The lines to find are those in the entries that hold the word "process"; copy every one of them.

BEGIN Dataset content

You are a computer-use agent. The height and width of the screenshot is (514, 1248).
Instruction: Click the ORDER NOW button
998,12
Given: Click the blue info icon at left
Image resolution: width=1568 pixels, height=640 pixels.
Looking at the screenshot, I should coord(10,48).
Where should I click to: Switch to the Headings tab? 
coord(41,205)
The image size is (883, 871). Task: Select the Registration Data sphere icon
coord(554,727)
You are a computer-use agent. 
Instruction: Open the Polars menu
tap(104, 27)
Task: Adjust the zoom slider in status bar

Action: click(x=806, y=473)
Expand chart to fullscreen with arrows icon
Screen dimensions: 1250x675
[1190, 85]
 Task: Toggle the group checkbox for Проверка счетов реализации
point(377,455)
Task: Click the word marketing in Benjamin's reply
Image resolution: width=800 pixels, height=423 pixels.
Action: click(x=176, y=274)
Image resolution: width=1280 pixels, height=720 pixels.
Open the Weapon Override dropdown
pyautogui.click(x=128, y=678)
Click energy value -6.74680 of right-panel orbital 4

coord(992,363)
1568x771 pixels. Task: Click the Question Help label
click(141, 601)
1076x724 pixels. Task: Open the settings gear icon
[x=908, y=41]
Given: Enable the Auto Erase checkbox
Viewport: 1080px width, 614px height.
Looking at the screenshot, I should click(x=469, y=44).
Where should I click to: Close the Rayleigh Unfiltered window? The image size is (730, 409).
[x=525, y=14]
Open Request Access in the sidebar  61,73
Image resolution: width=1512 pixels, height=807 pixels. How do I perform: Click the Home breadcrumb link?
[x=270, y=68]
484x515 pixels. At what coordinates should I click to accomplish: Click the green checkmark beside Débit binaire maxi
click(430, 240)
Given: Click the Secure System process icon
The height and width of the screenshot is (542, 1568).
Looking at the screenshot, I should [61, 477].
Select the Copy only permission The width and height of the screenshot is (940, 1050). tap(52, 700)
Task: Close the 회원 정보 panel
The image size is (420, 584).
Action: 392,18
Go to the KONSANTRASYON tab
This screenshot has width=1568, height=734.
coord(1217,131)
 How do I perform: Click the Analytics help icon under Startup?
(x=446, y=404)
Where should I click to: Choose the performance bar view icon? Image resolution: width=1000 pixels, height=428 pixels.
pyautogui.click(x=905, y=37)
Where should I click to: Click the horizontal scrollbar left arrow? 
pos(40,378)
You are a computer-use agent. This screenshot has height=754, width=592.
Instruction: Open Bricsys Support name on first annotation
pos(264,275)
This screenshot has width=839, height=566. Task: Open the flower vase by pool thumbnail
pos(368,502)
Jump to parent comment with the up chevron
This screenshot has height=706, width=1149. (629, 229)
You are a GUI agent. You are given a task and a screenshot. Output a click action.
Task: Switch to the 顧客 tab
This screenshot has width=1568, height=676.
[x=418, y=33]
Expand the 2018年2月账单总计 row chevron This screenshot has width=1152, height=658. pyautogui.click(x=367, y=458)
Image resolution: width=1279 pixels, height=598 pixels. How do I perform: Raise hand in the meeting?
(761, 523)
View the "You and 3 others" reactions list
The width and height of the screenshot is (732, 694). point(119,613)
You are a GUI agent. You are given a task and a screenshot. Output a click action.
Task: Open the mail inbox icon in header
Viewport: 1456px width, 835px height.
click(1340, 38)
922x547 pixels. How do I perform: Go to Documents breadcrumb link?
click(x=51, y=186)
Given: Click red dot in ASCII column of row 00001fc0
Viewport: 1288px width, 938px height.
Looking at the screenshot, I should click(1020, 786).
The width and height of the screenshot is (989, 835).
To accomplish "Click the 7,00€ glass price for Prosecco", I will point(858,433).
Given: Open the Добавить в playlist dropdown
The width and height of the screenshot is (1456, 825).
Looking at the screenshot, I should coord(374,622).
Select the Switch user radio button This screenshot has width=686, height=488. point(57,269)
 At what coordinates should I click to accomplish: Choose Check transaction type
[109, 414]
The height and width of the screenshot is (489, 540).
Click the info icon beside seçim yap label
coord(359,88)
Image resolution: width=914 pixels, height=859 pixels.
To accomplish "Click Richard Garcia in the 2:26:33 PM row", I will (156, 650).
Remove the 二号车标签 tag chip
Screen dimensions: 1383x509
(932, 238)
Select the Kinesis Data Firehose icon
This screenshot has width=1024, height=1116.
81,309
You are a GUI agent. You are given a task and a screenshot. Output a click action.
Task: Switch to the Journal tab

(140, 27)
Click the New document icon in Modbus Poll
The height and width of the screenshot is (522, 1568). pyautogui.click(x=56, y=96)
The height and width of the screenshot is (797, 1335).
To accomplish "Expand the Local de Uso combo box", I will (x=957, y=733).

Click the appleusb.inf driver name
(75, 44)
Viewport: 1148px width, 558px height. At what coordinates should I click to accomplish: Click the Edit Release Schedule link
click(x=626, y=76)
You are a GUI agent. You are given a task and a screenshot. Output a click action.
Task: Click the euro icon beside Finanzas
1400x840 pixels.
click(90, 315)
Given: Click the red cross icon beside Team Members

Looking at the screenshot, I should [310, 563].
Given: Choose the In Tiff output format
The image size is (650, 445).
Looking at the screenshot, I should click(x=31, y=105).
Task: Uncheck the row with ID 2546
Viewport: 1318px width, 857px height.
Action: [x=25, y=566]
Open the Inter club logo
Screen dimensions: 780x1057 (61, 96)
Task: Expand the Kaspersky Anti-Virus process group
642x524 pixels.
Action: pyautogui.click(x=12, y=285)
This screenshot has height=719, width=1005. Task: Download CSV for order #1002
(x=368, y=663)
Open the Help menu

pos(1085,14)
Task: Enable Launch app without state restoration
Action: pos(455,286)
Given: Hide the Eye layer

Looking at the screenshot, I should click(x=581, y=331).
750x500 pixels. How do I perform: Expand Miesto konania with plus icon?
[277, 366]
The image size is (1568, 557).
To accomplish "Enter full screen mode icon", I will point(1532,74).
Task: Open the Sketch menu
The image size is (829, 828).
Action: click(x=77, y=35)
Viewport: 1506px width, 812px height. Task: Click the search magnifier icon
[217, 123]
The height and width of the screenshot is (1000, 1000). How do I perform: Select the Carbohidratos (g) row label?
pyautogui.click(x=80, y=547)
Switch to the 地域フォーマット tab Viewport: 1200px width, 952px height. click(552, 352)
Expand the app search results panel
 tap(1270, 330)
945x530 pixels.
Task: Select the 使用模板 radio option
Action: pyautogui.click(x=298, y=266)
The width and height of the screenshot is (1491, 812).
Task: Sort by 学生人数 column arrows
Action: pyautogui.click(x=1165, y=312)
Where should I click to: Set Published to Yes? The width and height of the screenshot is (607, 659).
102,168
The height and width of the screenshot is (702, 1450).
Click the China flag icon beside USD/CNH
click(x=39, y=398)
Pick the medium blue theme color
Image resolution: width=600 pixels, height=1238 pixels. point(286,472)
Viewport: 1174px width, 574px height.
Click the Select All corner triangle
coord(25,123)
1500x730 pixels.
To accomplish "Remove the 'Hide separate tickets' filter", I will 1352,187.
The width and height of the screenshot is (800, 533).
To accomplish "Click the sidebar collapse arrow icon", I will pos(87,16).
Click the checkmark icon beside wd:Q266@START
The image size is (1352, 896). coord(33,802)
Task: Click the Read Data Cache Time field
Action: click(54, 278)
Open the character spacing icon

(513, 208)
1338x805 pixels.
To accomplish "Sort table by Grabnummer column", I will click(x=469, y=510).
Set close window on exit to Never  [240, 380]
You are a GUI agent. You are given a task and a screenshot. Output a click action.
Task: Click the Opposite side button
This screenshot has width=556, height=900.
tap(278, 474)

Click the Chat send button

END Dataset content

**Answer section**
Given: Click the Secure System process icon
Task: Expand the Kaspersky Anti-Virus process group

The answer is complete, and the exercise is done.